PROBLEM -> Write out each record below exactly, but not the pictures.

>>

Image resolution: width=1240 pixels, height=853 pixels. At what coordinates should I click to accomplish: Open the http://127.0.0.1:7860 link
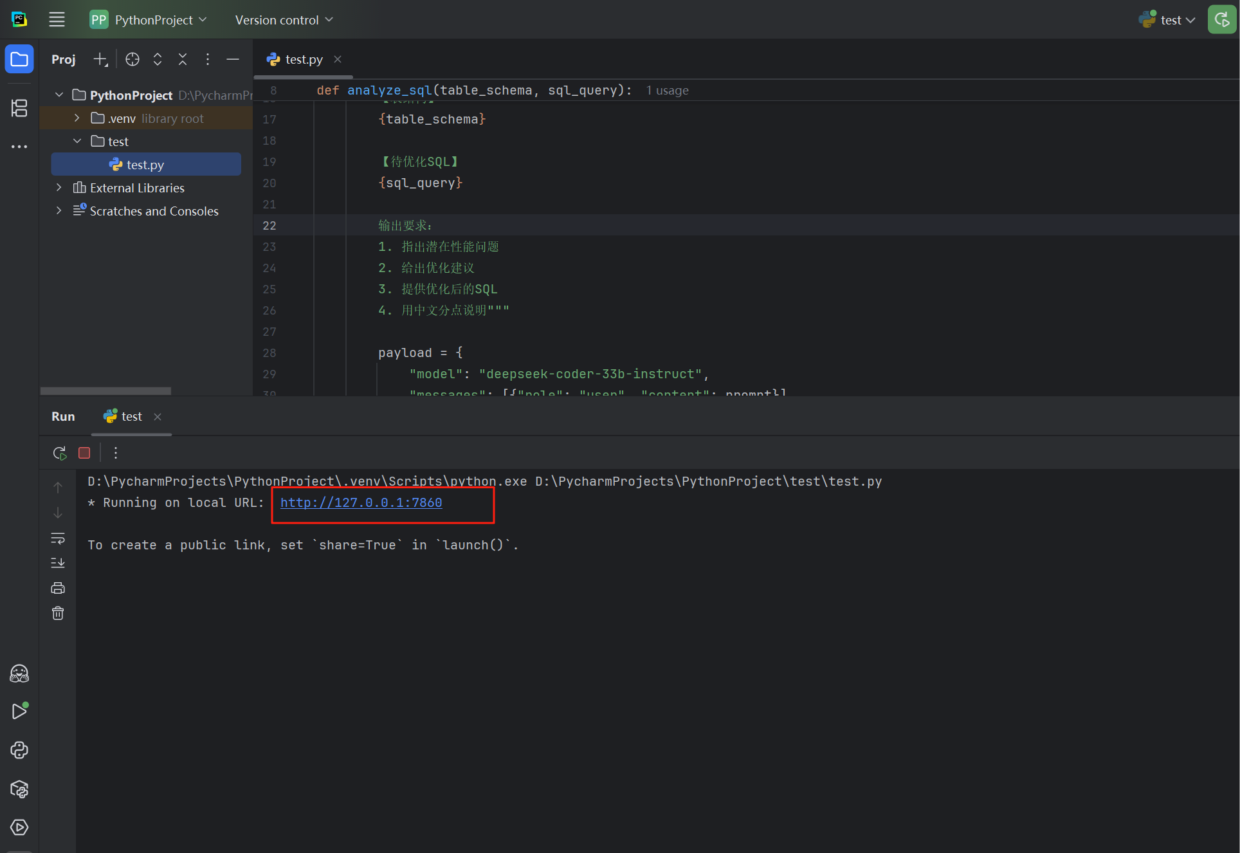click(x=361, y=502)
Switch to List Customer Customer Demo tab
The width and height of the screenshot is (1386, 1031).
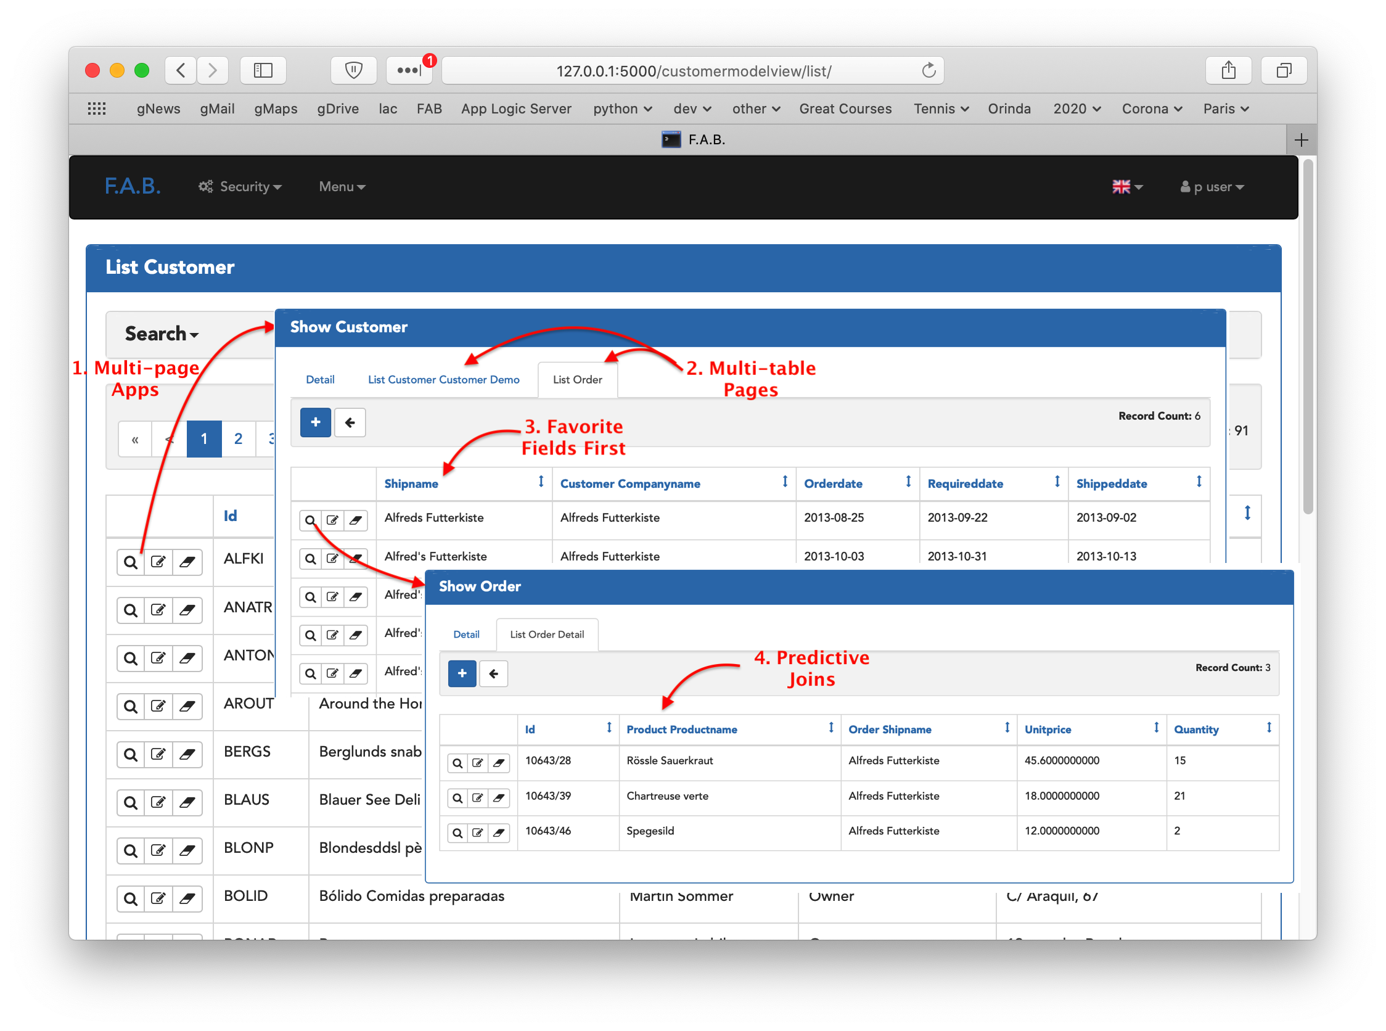click(443, 379)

<<

REPLY TO THE TASK ->
Image resolution: width=1240 pixels, height=853 pixels. At what coordinates should I click to accomplish: Open the http://127.0.0.1:7860 link
click(x=361, y=502)
Switch to List Customer Customer Demo tab
The width and height of the screenshot is (1386, 1031).
click(443, 379)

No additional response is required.